Poster
Head2Body: Body pose generation from Multi-sensory Head-mounted Inputs
Minh Tran · Hongda Mao · Qingshuang Chen · Yelin Kim
Generating body pose from head-mounted, egocentric inputs is essential for immersive VR/AR and assistive technologies, as it supports more natural interactions. However, the task is challenging due to limited visibility of body parts in first-person views and the sparseness of sensory data, with only a single device placed on the head. To address these challenges, we introduce Head2Body, a novel framework for body pose estimation that effectively combines IMU and visual data.
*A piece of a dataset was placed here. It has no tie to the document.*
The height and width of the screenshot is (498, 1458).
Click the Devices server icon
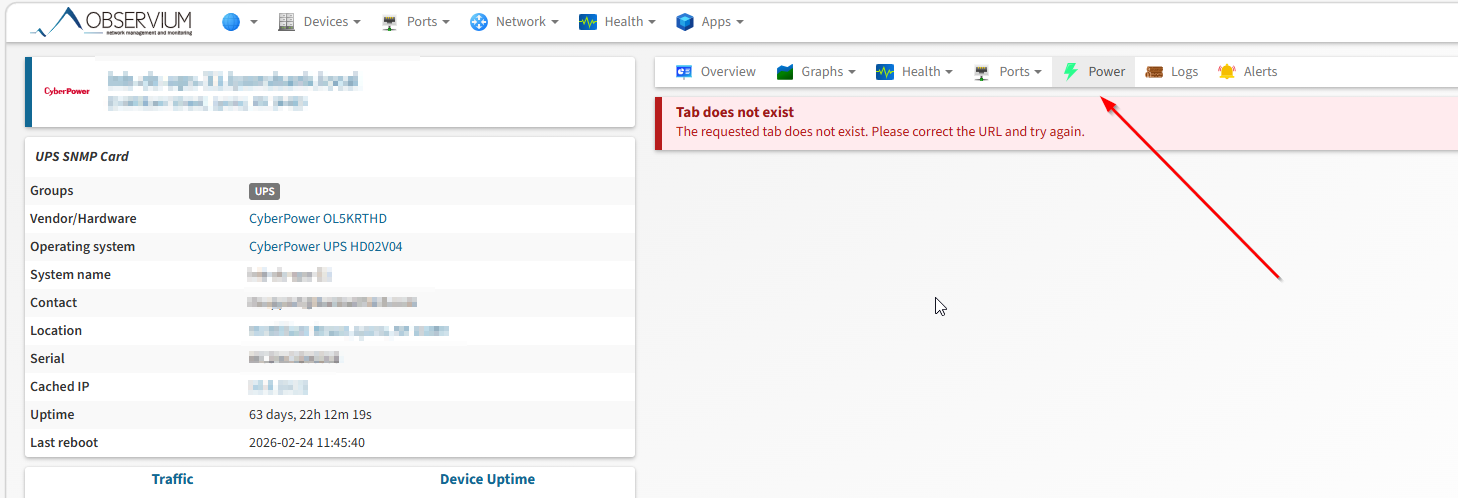click(x=287, y=22)
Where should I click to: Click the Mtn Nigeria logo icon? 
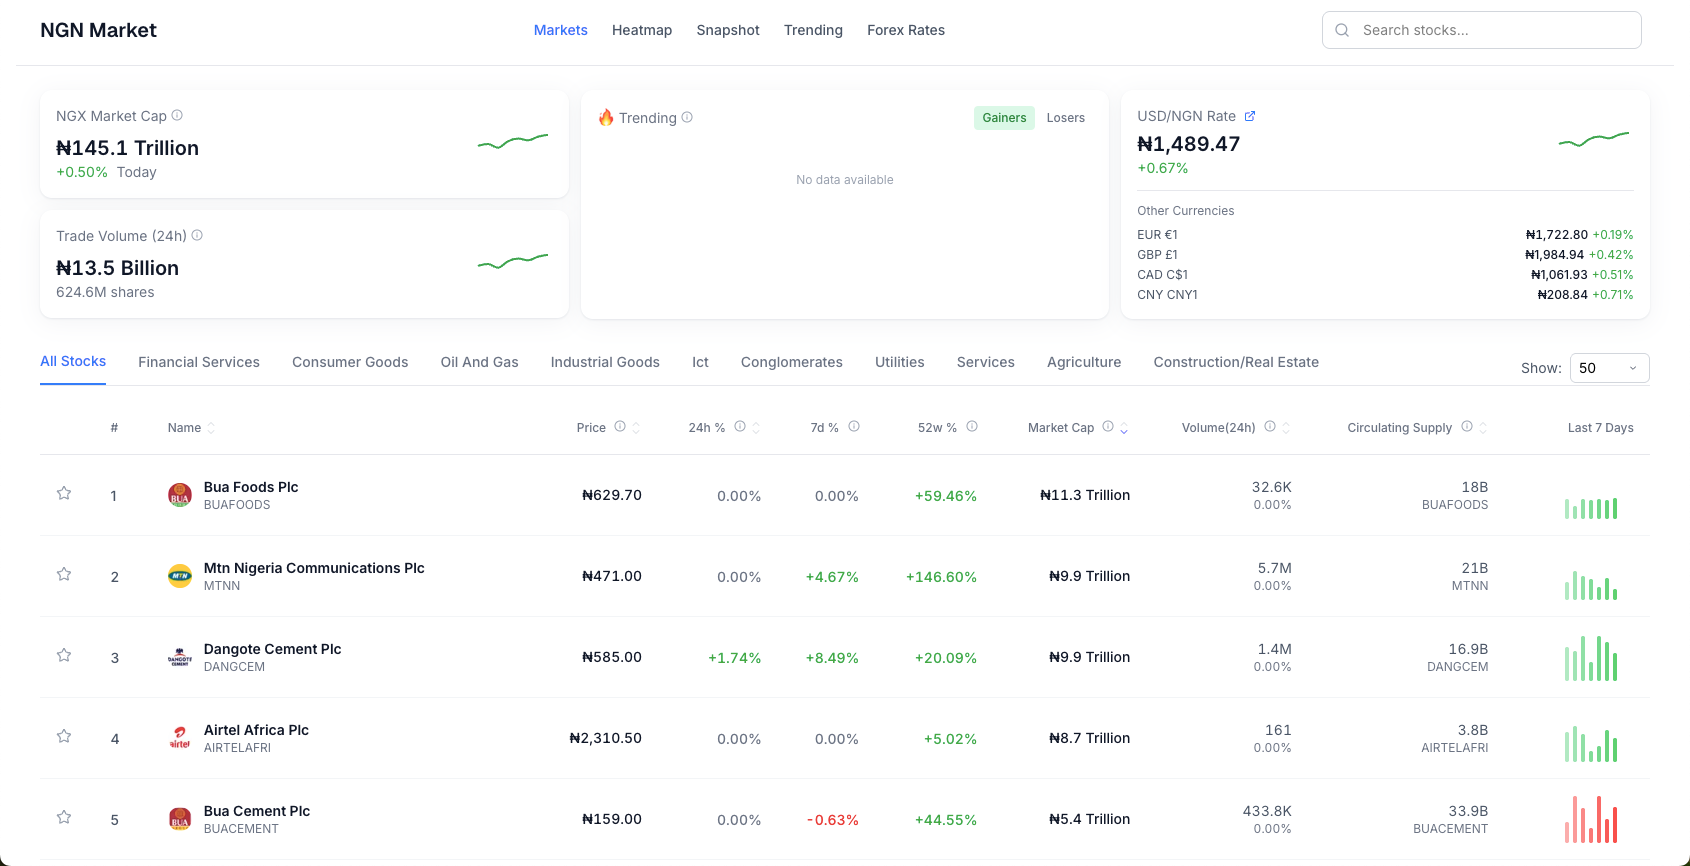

First, we introduce a pre-trained IMU encoder, trained on over 1,700 hours of head-IMU data from wearable eyeglasses, to better capture detailed temporal motion cues given limited labeled egocentric pose data. For visual processing, we leverage large vision-language models (LVLMs) to segment body parts that appear sporadically in video frames to improve visual feature extraction. To better guide the pose generation process with sparse signals from only head-mounted devices, we incorporates a Vector Quantized Variational Autoencoder (VQ-VAE) to represent poses as discrete tokens, which capture high-frequency motion patterns and provide a more structured representation of body pose. Our experiments demonstrate the effectiveness of the proposed approach, yielding 8–13% gains over state-of-the-art baselines on four datasets: AMASS, KinPoly, GIMO, and EgoExo4D. By capturing subtle temporal dynamics and leveraging complementary sensory data, our approach advances accurate egocentric body pose estimation and sets a new benchmark for multi-modal, first-person motion tracking.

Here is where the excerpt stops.